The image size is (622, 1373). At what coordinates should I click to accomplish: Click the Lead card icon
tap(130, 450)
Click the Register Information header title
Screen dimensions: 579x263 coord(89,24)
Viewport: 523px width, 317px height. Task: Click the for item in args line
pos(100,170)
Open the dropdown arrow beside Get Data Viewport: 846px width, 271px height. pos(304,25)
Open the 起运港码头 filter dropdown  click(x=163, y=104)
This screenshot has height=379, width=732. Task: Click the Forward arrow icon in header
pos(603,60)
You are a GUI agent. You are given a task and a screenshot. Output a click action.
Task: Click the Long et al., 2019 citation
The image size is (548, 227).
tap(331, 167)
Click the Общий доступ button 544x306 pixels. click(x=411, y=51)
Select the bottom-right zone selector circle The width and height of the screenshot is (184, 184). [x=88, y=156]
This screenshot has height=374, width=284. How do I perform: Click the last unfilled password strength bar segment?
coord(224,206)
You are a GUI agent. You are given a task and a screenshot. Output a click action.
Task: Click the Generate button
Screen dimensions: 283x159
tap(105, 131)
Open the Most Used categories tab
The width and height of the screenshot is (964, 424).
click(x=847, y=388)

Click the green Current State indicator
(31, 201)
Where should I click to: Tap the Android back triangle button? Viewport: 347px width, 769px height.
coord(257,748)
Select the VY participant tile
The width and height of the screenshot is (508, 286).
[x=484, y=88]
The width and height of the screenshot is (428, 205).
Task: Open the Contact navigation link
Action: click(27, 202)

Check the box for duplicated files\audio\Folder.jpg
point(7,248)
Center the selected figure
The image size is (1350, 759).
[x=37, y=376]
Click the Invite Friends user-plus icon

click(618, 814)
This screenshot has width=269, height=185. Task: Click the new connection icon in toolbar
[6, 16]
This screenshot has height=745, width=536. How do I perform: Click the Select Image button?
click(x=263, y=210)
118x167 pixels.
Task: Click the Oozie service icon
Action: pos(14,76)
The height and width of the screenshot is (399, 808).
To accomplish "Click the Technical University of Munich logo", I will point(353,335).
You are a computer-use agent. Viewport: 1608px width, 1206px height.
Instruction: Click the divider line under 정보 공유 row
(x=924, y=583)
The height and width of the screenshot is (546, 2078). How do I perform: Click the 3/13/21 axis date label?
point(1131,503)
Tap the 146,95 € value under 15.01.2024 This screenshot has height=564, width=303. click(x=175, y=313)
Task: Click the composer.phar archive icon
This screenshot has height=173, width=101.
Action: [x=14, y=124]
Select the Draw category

· · · ·

## Work to be completed
Every entry should be reproduced exactly, with no part omitted.

## Finished task
The image size is (622, 1373). At what coordinates should I click to accomplish: Click the Lead card icon
tap(130, 450)
Click the Register Information header title
Screen dimensions: 579x263 coord(89,24)
Viewport: 523px width, 317px height. Task: Click the for item in args line
pos(100,170)
Open the dropdown arrow beside Get Data Viewport: 846px width, 271px height. pos(304,25)
Open the 起运港码头 filter dropdown  click(x=163, y=104)
This screenshot has height=379, width=732. Task: Click the Forward arrow icon in header
pos(603,60)
You are a GUI agent. You are given a task and a screenshot. Output a click action.
Task: Click the Long et al., 2019 citation
The image size is (548, 227).
tap(331, 167)
Click the Общий доступ button 544x306 pixels. click(x=411, y=51)
Select the bottom-right zone selector circle The width and height of the screenshot is (184, 184). [x=88, y=156]
This screenshot has height=374, width=284. How do I perform: Click the last unfilled password strength bar segment?
coord(224,206)
You are a GUI agent. You are given a task and a screenshot. Output a click action.
Task: Click the Generate button
Screen dimensions: 283x159
tap(105, 131)
Open the Most Used categories tab
The width and height of the screenshot is (964, 424).
click(x=847, y=388)

Click the green Current State indicator
(31, 201)
Where should I click to: Tap the Android back triangle button? Viewport: 347px width, 769px height.
coord(257,748)
Select the VY participant tile
The width and height of the screenshot is (508, 286).
[x=484, y=88]
The width and height of the screenshot is (428, 205).
Task: Open the Contact navigation link
Action: click(27, 202)

Check the box for duplicated files\audio\Folder.jpg
point(7,248)
Center the selected figure
The image size is (1350, 759).
[x=37, y=376]
Click the Invite Friends user-plus icon

click(618, 814)
This screenshot has width=269, height=185. Task: Click the new connection icon in toolbar
[6, 16]
This screenshot has height=745, width=536. How do I perform: Click the Select Image button?
click(x=263, y=210)
118x167 pixels.
Task: Click the Oozie service icon
Action: pos(14,76)
The height and width of the screenshot is (399, 808).
To accomplish "Click the Technical University of Munich logo", I will point(353,335).
You are a computer-use agent. Viewport: 1608px width, 1206px height.
Instruction: Click the divider line under 정보 공유 row
(x=924, y=583)
The height and width of the screenshot is (546, 2078). How do I perform: Click the 3/13/21 axis date label?
point(1131,503)
Tap the 146,95 € value under 15.01.2024 This screenshot has height=564, width=303. click(x=175, y=313)
Task: Click the composer.phar archive icon
This screenshot has height=173, width=101.
Action: [x=14, y=124]
Select the Draw category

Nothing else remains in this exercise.